RFK Jr's ‘Maha' report found to contain citations to nonexistent studies
The report exposes glaring scientific failures from a health secretary who earlier this week threatened to ban government scientists from publishing in leading medical journals.
The 73-page 'Make America healthy again' report – which was commissioned by the Trump administration to examine the causes of chronic illness, and which Kennedy promoted it as 'gold-standard' science backed by more than 500 citations – includes references to seven studies that appear to be entirely invented, and others that the researchers say have been mischaracterized.
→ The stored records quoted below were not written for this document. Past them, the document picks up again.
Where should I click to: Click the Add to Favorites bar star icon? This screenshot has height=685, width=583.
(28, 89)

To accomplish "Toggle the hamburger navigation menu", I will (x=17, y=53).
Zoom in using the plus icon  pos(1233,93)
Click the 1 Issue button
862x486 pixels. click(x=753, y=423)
Two supposed studies on ADHD medication advertising simply do not exist in the journals where they are claimed to be published. Virginia Commonwealth University confirmed to Notus that researcher Robert L Findling, listed as an author of one paper, never wrote such an article, while another citation leads only to the Kennedy report itself when searched online.
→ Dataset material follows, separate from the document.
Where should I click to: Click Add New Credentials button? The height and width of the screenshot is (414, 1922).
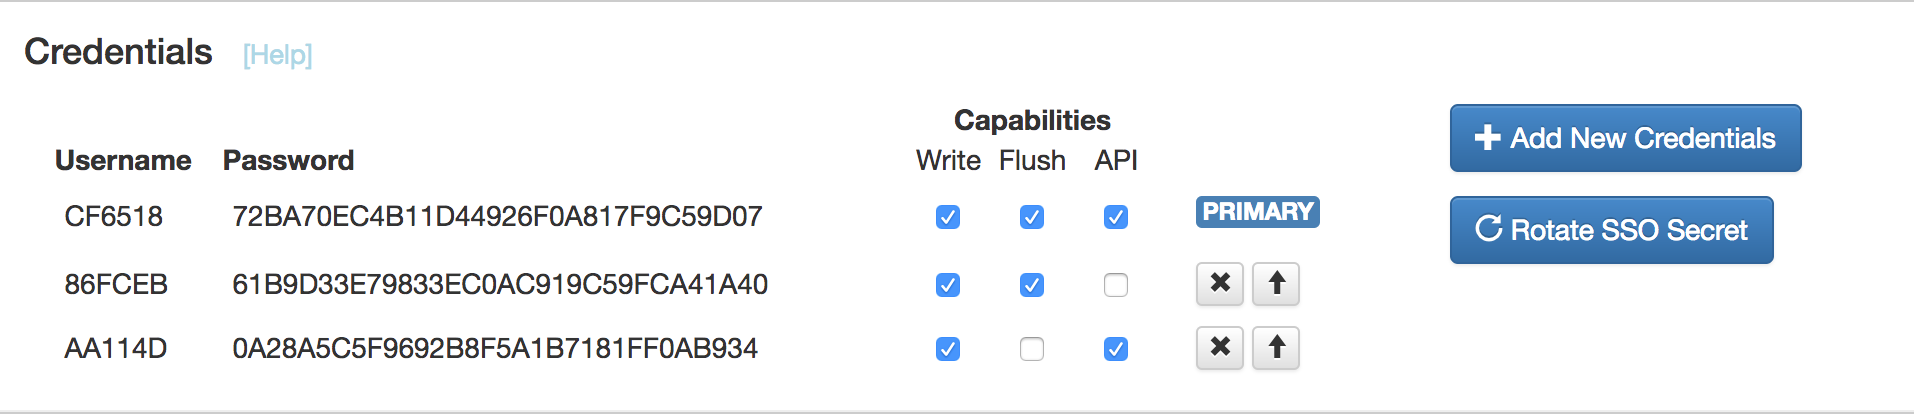pos(1626,138)
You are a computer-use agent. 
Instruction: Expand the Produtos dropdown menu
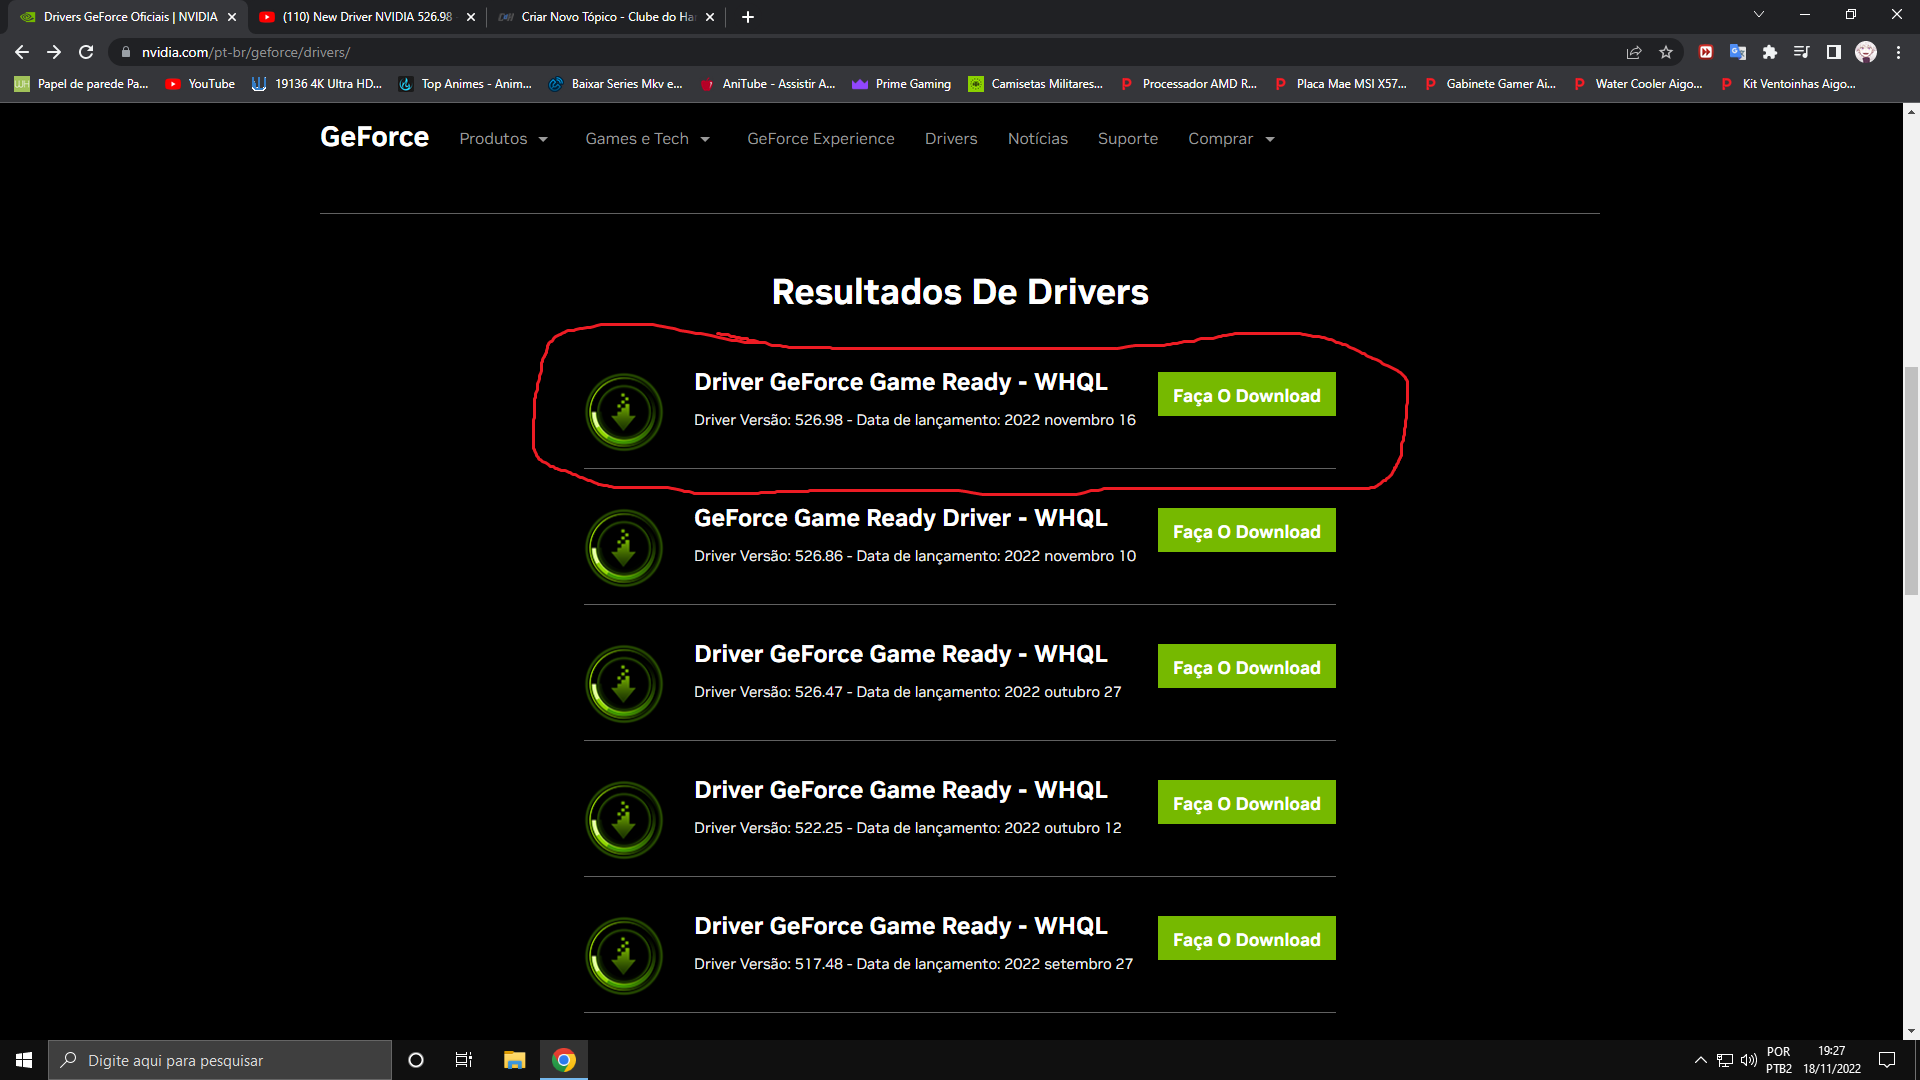click(501, 138)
Harold J Farber, a pediatric specialist supposedly behind research on asthma overprescribing, told Notus he never wrote the cited paper and had never worked with the other listed authors.
The US Department of Health and Human Services has not immediately responded to a Guardian request for comment.
The citation failures come as Kennedy, a noted skeptic of vaccines, criticized medical publishing this week, branding top journals the Lancet, New England Journal of Medicine and Jama as 'corrupt' and alleging they were controlled by pharmaceutical companies. He outlined plans for creating government-run journals instead.
Beyond the phantom studies in Kennedy's report, Notus found it systematically misrepresented existing research.
For example, one paper was claimed to show that talking therapy was as effective as psychiatric medication, but the statistician Joanne McKenzie said this was impossible, as 'we did not include psychotherapy' in the review.
The sleep researcher Mariana G Figueiro also said her study was mischaracterized, with the report incorrectly stating it involved children rather than college students, and citing the wrong journal entirely.
The Trump administration asked Kennedy for the report in order to look at chronic illness causes, from pesticides to mobile phone radiation. Kennedy called it a 'milestone' that provides 'evidence-based foundation' for sweeping policy changes.
A follow-up 'Make Our Children Healthy Again Strategy' report is due in August, raising concerns about the scientific credibility underpinning the administration's health agenda.